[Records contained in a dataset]
☆ ☆ ☆ ☆ ☆

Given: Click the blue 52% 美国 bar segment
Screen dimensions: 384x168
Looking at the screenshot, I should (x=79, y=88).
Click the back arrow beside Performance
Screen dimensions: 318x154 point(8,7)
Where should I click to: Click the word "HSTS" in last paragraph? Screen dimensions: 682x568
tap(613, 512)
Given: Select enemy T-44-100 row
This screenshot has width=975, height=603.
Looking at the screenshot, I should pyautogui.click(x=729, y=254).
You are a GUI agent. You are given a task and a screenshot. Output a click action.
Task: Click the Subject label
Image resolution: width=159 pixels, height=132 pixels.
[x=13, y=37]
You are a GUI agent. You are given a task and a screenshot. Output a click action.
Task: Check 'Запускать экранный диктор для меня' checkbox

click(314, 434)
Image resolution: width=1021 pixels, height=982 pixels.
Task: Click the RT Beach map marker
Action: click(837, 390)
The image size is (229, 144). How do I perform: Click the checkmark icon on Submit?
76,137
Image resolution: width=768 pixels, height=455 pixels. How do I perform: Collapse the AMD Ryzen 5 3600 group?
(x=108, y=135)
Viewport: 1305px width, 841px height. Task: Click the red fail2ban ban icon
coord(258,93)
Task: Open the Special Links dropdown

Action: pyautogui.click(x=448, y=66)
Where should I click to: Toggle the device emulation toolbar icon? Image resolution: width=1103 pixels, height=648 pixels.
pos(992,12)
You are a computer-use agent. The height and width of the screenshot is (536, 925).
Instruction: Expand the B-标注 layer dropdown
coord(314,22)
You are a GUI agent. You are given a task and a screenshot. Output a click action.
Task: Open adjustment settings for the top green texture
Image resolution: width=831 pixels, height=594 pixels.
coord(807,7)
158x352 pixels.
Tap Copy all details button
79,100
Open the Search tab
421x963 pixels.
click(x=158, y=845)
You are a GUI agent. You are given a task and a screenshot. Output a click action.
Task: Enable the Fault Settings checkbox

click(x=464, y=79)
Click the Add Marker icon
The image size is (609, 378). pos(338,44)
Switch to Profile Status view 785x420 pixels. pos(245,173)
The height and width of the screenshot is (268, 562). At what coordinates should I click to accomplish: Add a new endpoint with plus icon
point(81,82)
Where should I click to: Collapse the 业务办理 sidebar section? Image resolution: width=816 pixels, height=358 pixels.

☆ ☆ ☆ ☆ ☆

• _Task requirements_
What you need to do is retype all the entries exactly as written.

• _Result of this exercise_
Given: Click the blue 52% 美国 bar segment
Screen dimensions: 384x168
Looking at the screenshot, I should (x=79, y=88).
Click the back arrow beside Performance
Screen dimensions: 318x154 point(8,7)
Where should I click to: Click the word "HSTS" in last paragraph? Screen dimensions: 682x568
tap(613, 512)
Given: Select enemy T-44-100 row
This screenshot has width=975, height=603.
Looking at the screenshot, I should pyautogui.click(x=729, y=254).
You are a GUI agent. You are given a task and a screenshot. Output a click action.
Task: Click the Subject label
Image resolution: width=159 pixels, height=132 pixels.
[x=13, y=37]
You are a GUI agent. You are given a task and a screenshot. Output a click action.
Task: Check 'Запускать экранный диктор для меня' checkbox

click(314, 434)
Image resolution: width=1021 pixels, height=982 pixels.
Task: Click the RT Beach map marker
Action: click(837, 390)
The image size is (229, 144). How do I perform: Click the checkmark icon on Submit?
76,137
Image resolution: width=768 pixels, height=455 pixels. How do I perform: Collapse the AMD Ryzen 5 3600 group?
(x=108, y=135)
Viewport: 1305px width, 841px height. Task: Click the red fail2ban ban icon
coord(258,93)
Task: Open the Special Links dropdown

Action: pyautogui.click(x=448, y=66)
Where should I click to: Toggle the device emulation toolbar icon? Image resolution: width=1103 pixels, height=648 pixels.
pos(992,12)
You are a computer-use agent. The height and width of the screenshot is (536, 925).
Instruction: Expand the B-标注 layer dropdown
coord(314,22)
You are a GUI agent. You are given a task and a screenshot. Output a click action.
Task: Open adjustment settings for the top green texture
Image resolution: width=831 pixels, height=594 pixels.
coord(807,7)
158x352 pixels.
Tap Copy all details button
79,100
Open the Search tab
421x963 pixels.
click(x=158, y=845)
You are a GUI agent. You are given a task and a screenshot. Output a click action.
Task: Enable the Fault Settings checkbox

click(x=464, y=79)
Click the Add Marker icon
The image size is (609, 378). pos(338,44)
Switch to Profile Status view 785x420 pixels. pos(245,173)
The height and width of the screenshot is (268, 562). At what coordinates should I click to accomplish: Add a new endpoint with plus icon
point(81,82)
Where should I click to: Collapse the 业务办理 sidebar section? Image resolution: width=816 pixels, height=358 pixels.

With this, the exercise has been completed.